Pemerintah Aceh akan menampung setiap pengungsi Rohingya, namun akan memiliki keterbatasan dalam hal regulasi dan kewenangan terkait pengungsi lintas negara dan memiliki keterbatasan dana dalam menangani pengungsi Rohingya yang terus berdatangan ke Aceh. Terkait kasus perdagangan manusia yang melibatkan pengungsi Rohingya, Pemerintah Aceh mengingatkan UNHCR untuk melakukan penyelidikan.

Pihak UNHCR memberikan apresiasi kepada Pemerintah Aceh atas penaganan pengungsi Rohingya, pihak UNHCR akan terus berusaha memaksimalkan kebutuhan dasar pengungsi Rohingya. Selain itu, UNHCR akan terus bekerjasama dengan pihak otoritas, masyarakat lokal dan mita kerja dalam mencari tempat penampungan yang layak dan sesuai dengan kebutuhan para pengungsi Rohingya.

Dampak Kepada Masyarakat Lokal

Gelombang kedatangan pengungsi Rohingya di Aceh telah menimbulkan dampak yang kompleks terhadap masyarakat lokal. Dampak yang terjadi adalah kekhawatiran akan potensi penyalahgunaan keamanan dan potensi terjadinya kecemburuan sosial.

Beberapa tindakan yang dilakukan oleh sebagian pengungsi Rohingya, seperti membuang bantuan, melanggar norma dan adat masyarakat setempat, serta kasus pelecehan seksual, telah menimbulkan ketidaknyamanan dan kekhawatiran di kalangan masyarakat Aceh.

Dalam konteks ini, terdapat dilema antara kemanusiaan dan potensi konflik sosial, adanya tindakan-tindakan yang meresahkan dari sebagian pengungsi telah menimbulkan kekhawatiran akan dampak sosial dan keamanan di masyarakat setempat.

Selain itu, terdapat juga kekhawatiran terkait dengan potensi beban logistik, akomodasi, dan dampak sosial akibat kedatangan para pengungsi. Hal ini menimbulkan perasaan kewalahan di kalangan masyarakat Aceh dalam menghadapi gelombang kedatangan pengungsi Rohingya, apalagi jika mereka lebih banyak mendapatkan bantuan daripada warga lokal.

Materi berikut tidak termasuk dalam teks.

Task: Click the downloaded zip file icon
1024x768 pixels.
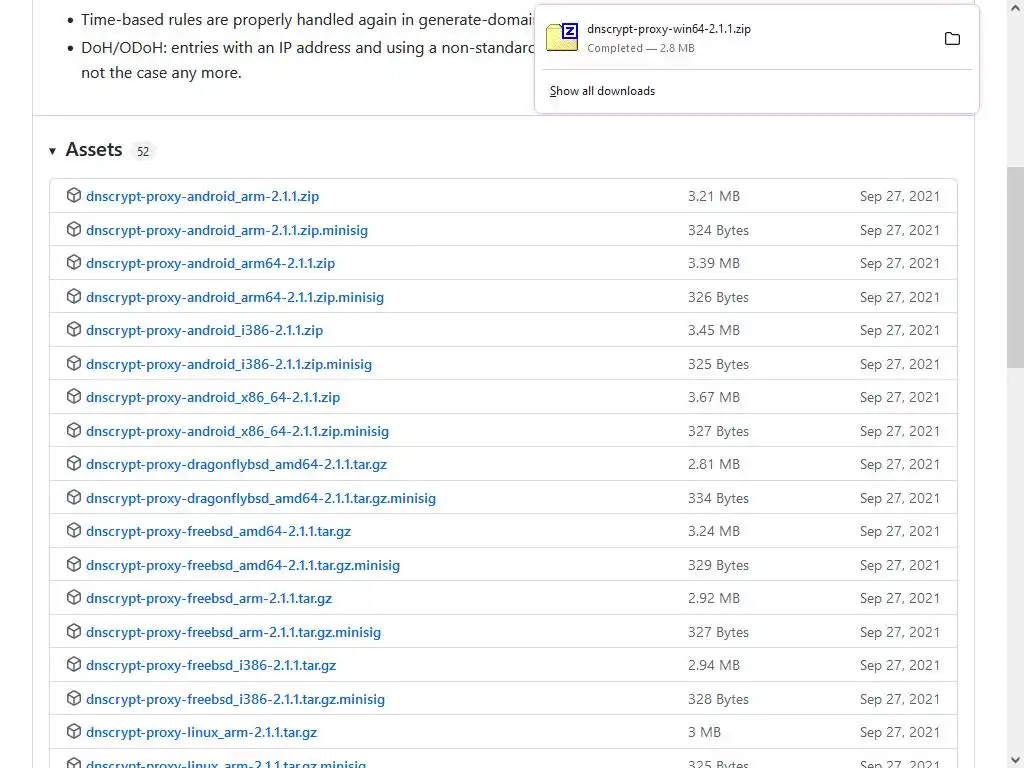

Dengan demikian, dapat disimpulkan bahwa dampak kedatangan pengungsi Rohingya di Aceh terhadap masyarakat lokal mencakup perubahan sikap dari antusiasme menjadi kekhawatiran akan potensi konflik sosial, ketidaknyamanan akibat tindakan-tindakan yang meresahkan, serta beban logistik dan akomodasi.

Hal ini menunjukkan kompleksitas dalam penanganan dan integrasi para pengungsi Rohingya di Aceh, yang memerlukan pendekatan yang bijaksana dan kolaboratif dari berbagai pihak terkait.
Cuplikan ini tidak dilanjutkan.